Specifically, it would require the conclusion of effective arrangements between oil-importing and producing countries on the size of needed oil exports, on a sustainable level of prices, on the planning and implementation of development programs for producing countries and on many other areas of concern to all the parties involved.

It would also imply that the threat of instability within producing countries and that of intraregional quarrels in the Middle East would be contained and neutralized. Within the Middle East, the Arab-Israeli conflict must be concluded, which in fact means that the autonomy issue and the Palestinian problem must be equitably resolved. But there are many other potentially explosive quarrels affecting the region-such as those centering around Lebanon; or the relationship between Iran, Iraq and other Arab countries; that of South versus North Yemen; the isolation of Egypt within the Arab world; the problems that are posed by the Libyan attitude towards its neighbors; and so on.

Within the various Middle East countries, the modernization of their political systems and of their economies must proceed without upsetting their traditional values. The new Orthodox Muslim movement, as it might be spreading from Iran, might otherwise engulf all those forces in the area that are seeking to achieve reasonable political and economic progress.

If all this were possible, we could probably solve the major problems that are related to the world's long-term dependence on Middle East oil. However, this kind of scenario does not reflect the world as it is now and is likely to be in the future; and we have not much reason to hope that the various producing countries, the importing countries, and the superpowers will ever agree on such a rational course of conduct- especially as the immediate dependence of the Soviet Union on Middle East oil is less than that of the United States and of most other Western nations.

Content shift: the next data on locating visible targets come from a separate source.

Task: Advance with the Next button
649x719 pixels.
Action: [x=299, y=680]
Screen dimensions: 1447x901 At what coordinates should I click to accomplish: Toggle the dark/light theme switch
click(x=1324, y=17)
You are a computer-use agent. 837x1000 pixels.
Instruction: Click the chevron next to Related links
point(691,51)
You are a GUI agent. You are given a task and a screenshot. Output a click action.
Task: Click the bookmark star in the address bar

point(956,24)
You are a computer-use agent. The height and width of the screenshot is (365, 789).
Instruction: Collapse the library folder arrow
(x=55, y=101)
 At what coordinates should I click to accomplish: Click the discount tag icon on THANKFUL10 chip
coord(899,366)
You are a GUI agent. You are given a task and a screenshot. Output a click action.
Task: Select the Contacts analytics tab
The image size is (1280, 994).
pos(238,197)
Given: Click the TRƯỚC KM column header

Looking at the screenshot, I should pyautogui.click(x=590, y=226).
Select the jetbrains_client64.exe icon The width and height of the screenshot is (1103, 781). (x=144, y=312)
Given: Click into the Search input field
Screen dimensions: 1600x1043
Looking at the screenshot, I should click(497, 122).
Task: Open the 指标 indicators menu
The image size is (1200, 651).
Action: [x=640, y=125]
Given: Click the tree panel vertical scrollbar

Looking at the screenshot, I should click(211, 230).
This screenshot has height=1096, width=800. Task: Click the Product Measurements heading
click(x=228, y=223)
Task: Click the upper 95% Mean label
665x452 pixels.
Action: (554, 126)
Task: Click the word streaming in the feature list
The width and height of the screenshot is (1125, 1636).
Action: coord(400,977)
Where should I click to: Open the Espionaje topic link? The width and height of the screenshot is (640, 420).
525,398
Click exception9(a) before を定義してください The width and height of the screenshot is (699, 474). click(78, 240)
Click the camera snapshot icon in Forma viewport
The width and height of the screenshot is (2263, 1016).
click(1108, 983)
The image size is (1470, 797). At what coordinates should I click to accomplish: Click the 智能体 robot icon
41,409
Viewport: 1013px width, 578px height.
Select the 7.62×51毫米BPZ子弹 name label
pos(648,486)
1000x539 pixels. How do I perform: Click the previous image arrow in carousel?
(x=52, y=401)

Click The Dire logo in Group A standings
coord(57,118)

Instead, we will probably be confronted by a series of major oil crises which might take any or all of several forms: fighting for control over oil resources among importing countries or between the superpowers; an economic-financial crisis in importing countries; regional conflicts affecting the oil-producing area; or internal revolutions or other upheavals in the Middle East. At best, it would appear that a series of future emergencies centering around oil will set back world progress for many, many years. And the world, as we know it now, will probably not be able to maintain its cohesion, nor be able to provide for the continued economic progress of its people against the onslaught of future oil shocks-with all that this might imply for the political stability of the West, its free institutions, and its internal and external security.

1 See Walter J. Levy, "A Warning to the Oil-Importing Nations," Fortune, May 21, 1979, p. 48.